*TASK OBJECTIVE*
Reproduce precisely the lines between the start of the data below and the line with "Disable Chrome Remote", both included.

------------

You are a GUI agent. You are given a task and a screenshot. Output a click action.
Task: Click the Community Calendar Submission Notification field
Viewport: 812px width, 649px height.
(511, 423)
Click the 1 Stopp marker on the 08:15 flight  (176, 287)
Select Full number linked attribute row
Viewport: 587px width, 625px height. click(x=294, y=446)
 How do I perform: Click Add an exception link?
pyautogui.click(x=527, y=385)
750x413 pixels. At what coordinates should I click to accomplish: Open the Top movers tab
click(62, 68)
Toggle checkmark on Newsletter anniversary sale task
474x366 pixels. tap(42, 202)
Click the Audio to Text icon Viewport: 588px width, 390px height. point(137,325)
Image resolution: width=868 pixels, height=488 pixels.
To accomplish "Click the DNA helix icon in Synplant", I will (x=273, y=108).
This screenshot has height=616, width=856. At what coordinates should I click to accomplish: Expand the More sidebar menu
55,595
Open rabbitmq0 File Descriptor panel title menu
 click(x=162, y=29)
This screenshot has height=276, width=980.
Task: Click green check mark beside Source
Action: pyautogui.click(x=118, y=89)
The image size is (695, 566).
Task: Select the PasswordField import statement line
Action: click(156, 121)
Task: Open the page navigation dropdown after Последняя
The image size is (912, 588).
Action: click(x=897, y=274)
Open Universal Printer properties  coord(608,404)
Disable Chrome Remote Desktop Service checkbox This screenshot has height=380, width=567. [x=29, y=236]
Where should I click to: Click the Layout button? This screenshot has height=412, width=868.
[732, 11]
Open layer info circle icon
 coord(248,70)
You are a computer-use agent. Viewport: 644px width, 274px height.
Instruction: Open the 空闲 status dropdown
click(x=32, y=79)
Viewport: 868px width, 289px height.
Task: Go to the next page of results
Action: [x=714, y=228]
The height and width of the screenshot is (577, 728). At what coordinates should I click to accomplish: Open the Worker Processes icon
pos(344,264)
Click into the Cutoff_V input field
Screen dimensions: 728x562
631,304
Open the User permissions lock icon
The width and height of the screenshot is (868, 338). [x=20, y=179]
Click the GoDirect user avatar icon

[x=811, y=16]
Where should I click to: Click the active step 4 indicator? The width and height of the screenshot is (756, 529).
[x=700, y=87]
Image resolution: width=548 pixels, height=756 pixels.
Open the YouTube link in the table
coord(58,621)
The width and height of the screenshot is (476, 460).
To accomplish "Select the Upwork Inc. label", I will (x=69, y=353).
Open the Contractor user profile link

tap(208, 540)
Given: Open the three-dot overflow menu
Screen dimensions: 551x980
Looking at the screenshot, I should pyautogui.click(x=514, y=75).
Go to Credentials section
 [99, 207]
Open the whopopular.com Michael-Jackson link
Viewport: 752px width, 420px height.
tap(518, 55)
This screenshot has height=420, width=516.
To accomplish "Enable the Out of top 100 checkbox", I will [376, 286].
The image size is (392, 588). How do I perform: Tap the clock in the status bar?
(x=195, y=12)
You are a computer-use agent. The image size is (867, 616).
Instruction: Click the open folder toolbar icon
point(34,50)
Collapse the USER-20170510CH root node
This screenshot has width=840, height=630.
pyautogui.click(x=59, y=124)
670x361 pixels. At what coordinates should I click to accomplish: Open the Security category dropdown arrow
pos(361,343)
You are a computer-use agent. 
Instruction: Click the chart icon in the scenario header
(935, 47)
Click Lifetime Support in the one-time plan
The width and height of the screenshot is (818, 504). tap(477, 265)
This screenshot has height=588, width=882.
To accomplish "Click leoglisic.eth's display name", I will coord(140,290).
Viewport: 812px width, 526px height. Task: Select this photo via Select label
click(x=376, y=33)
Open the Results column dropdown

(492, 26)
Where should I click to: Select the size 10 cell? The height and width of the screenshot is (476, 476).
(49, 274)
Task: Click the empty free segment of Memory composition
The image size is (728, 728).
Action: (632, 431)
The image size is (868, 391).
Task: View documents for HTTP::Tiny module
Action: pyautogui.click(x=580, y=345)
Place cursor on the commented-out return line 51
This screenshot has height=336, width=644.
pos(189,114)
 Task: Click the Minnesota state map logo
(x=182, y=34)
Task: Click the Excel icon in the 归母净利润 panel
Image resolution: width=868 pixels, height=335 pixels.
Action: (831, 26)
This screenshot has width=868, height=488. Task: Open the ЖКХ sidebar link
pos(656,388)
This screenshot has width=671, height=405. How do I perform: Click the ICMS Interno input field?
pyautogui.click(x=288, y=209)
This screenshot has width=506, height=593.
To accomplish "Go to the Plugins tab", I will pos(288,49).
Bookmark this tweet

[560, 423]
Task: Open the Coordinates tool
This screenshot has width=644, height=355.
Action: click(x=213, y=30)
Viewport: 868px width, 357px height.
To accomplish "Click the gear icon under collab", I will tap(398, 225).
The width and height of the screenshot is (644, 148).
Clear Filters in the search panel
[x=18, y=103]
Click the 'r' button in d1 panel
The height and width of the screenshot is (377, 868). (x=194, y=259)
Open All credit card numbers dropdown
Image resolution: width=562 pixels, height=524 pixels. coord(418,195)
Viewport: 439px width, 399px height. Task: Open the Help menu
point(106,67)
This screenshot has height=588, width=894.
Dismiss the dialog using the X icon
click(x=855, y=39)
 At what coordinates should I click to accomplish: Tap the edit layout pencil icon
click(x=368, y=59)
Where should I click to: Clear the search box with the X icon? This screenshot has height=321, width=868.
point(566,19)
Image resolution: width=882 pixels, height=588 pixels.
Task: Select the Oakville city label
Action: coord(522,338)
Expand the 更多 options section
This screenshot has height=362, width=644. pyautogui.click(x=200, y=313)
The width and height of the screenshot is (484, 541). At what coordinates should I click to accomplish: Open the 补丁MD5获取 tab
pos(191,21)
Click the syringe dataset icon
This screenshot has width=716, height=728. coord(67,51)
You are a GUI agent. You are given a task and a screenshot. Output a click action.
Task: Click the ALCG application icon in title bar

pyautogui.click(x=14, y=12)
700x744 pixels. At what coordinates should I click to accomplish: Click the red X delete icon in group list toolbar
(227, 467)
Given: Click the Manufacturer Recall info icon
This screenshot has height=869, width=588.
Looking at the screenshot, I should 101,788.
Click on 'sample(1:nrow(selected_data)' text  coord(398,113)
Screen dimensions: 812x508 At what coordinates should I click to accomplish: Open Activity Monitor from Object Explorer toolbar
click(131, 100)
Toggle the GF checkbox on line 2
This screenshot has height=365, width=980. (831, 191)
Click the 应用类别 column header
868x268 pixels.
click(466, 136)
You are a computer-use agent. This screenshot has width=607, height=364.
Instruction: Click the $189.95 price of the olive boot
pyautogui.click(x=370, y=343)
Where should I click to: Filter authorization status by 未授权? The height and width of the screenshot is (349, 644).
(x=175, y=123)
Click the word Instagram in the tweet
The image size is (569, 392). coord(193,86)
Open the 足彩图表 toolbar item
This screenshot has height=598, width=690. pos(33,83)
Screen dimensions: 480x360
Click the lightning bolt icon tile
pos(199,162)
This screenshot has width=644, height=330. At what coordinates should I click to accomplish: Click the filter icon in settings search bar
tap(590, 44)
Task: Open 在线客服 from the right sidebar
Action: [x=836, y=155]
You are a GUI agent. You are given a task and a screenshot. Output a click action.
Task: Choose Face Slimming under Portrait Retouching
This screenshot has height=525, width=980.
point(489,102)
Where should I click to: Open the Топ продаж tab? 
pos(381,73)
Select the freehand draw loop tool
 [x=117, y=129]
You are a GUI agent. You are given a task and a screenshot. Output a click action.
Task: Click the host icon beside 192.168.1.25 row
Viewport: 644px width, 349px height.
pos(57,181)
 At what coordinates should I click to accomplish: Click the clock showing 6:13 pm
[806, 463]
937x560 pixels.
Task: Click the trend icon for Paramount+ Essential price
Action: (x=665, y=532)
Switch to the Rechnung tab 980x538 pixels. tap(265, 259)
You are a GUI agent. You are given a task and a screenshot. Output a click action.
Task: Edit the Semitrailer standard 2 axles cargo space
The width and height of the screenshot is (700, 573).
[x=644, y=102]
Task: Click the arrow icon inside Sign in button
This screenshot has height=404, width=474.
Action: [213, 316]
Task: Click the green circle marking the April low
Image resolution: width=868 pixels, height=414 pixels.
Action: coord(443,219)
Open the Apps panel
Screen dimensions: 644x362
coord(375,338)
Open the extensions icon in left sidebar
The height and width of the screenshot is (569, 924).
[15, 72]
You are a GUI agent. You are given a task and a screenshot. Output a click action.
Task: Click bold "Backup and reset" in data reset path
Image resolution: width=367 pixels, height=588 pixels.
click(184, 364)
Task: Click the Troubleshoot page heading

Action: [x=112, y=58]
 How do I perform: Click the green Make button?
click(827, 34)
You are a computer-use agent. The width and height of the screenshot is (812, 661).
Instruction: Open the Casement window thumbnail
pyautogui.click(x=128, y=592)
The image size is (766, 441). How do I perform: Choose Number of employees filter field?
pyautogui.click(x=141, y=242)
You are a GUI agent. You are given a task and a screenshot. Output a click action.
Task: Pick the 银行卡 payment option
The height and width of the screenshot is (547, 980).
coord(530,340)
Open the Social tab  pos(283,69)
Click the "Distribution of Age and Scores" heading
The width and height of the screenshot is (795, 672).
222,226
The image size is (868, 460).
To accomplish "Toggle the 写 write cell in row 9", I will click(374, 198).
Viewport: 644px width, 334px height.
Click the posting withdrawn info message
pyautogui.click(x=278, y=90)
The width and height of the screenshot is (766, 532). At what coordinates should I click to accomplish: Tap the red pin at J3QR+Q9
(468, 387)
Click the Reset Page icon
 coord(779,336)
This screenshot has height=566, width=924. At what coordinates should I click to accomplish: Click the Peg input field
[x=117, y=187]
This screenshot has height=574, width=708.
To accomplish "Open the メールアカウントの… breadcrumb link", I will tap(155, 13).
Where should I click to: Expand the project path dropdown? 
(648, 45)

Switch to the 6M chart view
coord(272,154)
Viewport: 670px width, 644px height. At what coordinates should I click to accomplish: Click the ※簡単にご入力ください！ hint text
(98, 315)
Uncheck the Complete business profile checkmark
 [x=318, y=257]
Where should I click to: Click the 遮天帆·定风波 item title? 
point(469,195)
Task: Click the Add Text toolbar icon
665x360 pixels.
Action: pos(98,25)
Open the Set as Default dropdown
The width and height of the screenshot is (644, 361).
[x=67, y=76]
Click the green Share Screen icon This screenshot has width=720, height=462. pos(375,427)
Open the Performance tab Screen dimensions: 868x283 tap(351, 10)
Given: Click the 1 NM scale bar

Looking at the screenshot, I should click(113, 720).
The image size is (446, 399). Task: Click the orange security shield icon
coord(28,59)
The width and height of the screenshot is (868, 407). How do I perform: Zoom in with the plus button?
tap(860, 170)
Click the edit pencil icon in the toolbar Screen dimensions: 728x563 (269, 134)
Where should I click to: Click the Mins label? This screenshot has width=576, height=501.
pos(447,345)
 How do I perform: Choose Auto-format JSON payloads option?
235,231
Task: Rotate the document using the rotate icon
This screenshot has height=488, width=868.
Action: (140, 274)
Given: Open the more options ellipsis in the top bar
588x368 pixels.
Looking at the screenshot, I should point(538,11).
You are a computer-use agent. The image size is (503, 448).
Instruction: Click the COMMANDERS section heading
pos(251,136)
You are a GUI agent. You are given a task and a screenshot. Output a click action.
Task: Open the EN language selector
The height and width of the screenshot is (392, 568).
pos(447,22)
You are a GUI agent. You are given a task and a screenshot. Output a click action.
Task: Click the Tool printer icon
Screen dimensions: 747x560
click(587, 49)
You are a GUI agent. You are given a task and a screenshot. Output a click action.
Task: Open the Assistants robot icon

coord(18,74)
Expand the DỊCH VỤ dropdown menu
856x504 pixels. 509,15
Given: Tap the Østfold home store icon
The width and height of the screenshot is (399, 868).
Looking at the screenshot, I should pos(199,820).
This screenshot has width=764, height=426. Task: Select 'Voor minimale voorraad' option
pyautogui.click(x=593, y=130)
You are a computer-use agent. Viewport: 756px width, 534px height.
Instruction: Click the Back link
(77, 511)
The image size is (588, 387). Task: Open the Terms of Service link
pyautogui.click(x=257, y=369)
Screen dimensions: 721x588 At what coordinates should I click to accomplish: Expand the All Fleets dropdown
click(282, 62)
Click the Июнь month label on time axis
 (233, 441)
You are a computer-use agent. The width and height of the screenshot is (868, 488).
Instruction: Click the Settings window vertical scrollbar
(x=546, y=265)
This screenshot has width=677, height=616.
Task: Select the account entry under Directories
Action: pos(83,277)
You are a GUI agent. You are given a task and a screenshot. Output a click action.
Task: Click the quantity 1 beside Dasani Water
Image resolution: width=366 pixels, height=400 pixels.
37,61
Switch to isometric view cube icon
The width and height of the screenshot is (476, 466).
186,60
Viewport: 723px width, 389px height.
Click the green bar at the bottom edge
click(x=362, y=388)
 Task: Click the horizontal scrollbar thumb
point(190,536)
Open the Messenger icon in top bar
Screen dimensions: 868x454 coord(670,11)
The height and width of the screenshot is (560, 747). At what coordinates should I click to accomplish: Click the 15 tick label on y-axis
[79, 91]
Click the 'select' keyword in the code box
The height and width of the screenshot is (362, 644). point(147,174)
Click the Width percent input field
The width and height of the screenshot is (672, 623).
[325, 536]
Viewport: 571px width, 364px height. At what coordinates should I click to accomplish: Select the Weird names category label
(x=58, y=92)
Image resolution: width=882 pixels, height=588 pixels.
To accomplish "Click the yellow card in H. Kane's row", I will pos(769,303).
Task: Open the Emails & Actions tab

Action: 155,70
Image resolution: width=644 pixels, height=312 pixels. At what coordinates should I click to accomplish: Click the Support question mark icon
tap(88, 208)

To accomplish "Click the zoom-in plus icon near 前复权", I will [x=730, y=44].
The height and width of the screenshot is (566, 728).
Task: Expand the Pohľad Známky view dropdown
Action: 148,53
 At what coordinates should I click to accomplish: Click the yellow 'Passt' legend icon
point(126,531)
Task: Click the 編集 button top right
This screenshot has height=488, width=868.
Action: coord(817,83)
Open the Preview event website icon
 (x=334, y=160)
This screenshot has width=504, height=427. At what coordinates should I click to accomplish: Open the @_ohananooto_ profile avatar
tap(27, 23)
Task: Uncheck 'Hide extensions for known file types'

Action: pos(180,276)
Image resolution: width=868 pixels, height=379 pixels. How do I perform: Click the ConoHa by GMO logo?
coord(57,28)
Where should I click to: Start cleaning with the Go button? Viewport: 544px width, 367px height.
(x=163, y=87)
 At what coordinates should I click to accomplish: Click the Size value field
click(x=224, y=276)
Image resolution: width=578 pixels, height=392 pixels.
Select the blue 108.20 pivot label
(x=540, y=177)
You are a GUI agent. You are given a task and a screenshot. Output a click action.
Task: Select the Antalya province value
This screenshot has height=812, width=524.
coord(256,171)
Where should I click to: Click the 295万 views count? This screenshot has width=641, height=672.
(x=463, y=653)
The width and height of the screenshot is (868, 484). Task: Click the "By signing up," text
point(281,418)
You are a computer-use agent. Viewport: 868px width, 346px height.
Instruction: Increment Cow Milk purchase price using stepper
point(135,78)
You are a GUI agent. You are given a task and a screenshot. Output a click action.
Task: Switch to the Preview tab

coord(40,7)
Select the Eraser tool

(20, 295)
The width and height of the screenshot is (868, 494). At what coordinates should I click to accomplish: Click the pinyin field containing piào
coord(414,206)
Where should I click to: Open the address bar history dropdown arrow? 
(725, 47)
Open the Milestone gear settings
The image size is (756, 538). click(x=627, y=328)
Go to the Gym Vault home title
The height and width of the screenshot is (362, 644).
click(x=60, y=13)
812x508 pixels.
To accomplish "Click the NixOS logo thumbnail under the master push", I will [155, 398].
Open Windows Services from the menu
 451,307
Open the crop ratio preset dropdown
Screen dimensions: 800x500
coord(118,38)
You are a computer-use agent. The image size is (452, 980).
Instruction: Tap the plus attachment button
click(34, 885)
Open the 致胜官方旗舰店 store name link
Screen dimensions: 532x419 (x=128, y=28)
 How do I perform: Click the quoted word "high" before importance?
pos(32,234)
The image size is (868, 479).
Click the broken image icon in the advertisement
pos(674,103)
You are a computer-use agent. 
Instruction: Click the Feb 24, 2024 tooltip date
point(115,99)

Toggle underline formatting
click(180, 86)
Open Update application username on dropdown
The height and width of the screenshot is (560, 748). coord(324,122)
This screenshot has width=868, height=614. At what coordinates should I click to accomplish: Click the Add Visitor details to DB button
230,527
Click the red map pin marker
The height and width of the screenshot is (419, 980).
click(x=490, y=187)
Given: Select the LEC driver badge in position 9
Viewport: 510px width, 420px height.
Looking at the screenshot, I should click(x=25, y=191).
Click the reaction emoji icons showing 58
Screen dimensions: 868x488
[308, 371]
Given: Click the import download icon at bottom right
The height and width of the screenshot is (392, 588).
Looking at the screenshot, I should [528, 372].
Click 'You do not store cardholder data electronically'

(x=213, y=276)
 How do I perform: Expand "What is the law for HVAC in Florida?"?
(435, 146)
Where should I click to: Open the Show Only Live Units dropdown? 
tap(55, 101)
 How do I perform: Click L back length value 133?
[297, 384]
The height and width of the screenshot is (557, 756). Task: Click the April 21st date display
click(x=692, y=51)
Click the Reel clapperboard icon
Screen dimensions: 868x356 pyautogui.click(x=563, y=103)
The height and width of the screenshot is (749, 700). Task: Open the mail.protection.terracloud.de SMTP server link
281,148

------------

*YOUR RESPONSE*
You are a GUI agent. You are given a task and a screenshot. Output a click action.
Task: Click the Community Calendar Submission Notification field
Viewport: 812px width, 649px height.
(511, 423)
Click the 1 Stopp marker on the 08:15 flight  (176, 287)
Select Full number linked attribute row
Viewport: 587px width, 625px height. click(x=294, y=446)
 How do I perform: Click Add an exception link?
pyautogui.click(x=527, y=385)
750x413 pixels. At what coordinates should I click to accomplish: Open the Top movers tab
click(62, 68)
Toggle checkmark on Newsletter anniversary sale task
474x366 pixels. tap(42, 202)
Click the Audio to Text icon Viewport: 588px width, 390px height. point(137,325)
Image resolution: width=868 pixels, height=488 pixels.
To accomplish "Click the DNA helix icon in Synplant", I will (x=273, y=108).
This screenshot has height=616, width=856. At what coordinates should I click to accomplish: Expand the More sidebar menu
55,595
Open rabbitmq0 File Descriptor panel title menu
 click(x=162, y=29)
This screenshot has height=276, width=980.
Task: Click green check mark beside Source
Action: pyautogui.click(x=118, y=89)
The image size is (695, 566).
Task: Select the PasswordField import statement line
Action: click(156, 121)
Task: Open the page navigation dropdown after Последняя
The image size is (912, 588).
Action: click(x=897, y=274)
Open Universal Printer properties  coord(608,404)
Disable Chrome Remote Desktop Service checkbox This screenshot has height=380, width=567. [x=29, y=236]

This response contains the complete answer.